How to Make Lessons Fun Without Spending Any Money!
Toilet Paper Tubes
These can be decorated with stickers and markers to be personalized for each student. (A great way to keep one sibling occupied during the other’s lesson!Hold it over your student’s left shoulder and practice a straight bow.
Tissue Paper
Put a small wad of tissue paper in the “mouse hole” (space between the left thumb and first finger underneath the violin). It will give a tell-tale crinkle when your student starts squeezing their thumb. This is great physical reminder for kids to loosen up if they have a hard time realizing when they’re tense.
Flashlight
When repeating a tricky passage (over and over and over), turn on the flashlight when the repetition was perfect. If you have a headlamp with a red light and a white light, you could use the red light for “try again!” and the white light for “great work!”
Tupperware Lids
Set up four tupperware lids in a small baseball diamond. When they play their piece correctly they can advance to the next base.
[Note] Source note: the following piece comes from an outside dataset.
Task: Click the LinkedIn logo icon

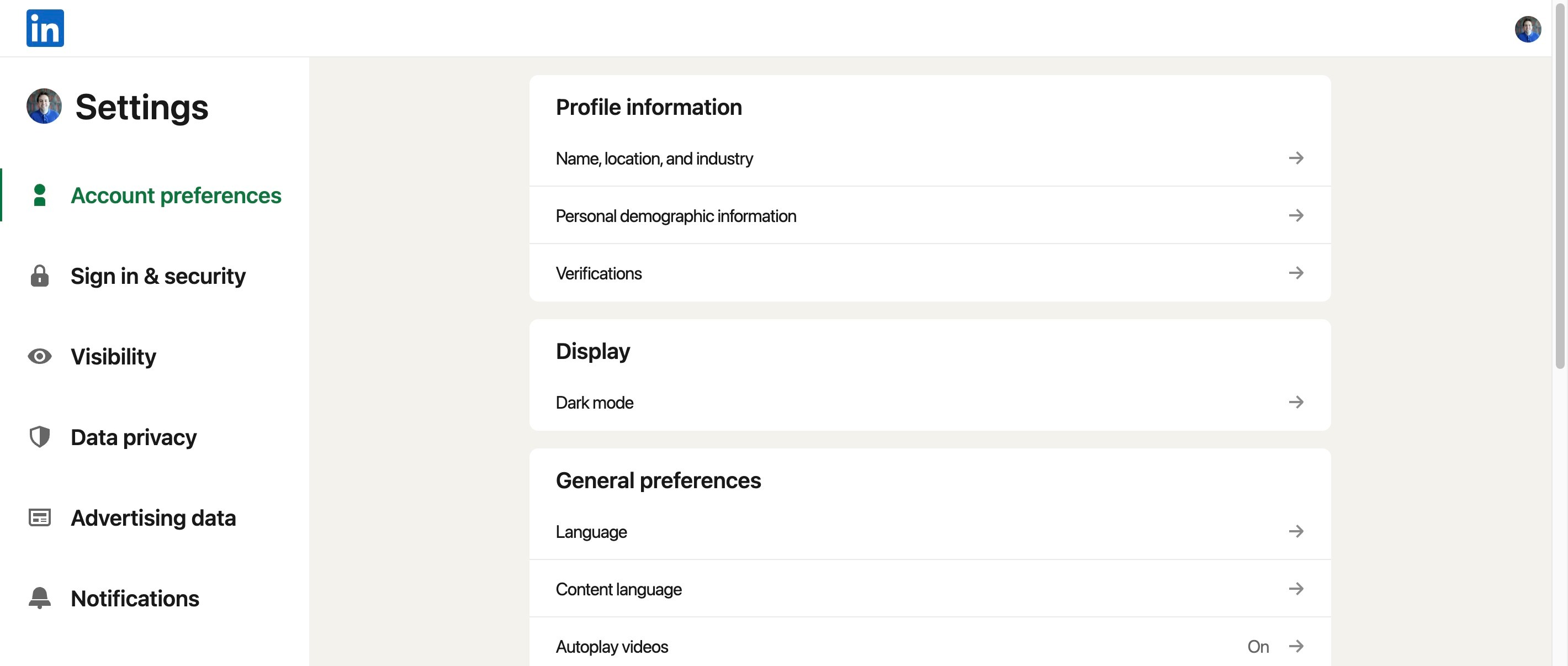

Four perfect repetitions and they get all the way home. If they blow you away with an amazing sound, give them a home run!
Dice
In a previous post on making practicing fun, I wrote about using dice to choose the number of repetitions, but the possibilities here are endless! Make a list of rhythms beforehand associated with the number they roll, then they use that rhythm in their scale warm up. For example, if they roll a 3 they may have to play their scale in triplets. You can also use this same idea to pick a position for shifting exercises, a review song to play, or their key for the week for scale practice. I especially like this last choice for my advanced students. This way they don’t hate me for making them practice C# minor. (Insert evil laugh. Mua ha ha ha.)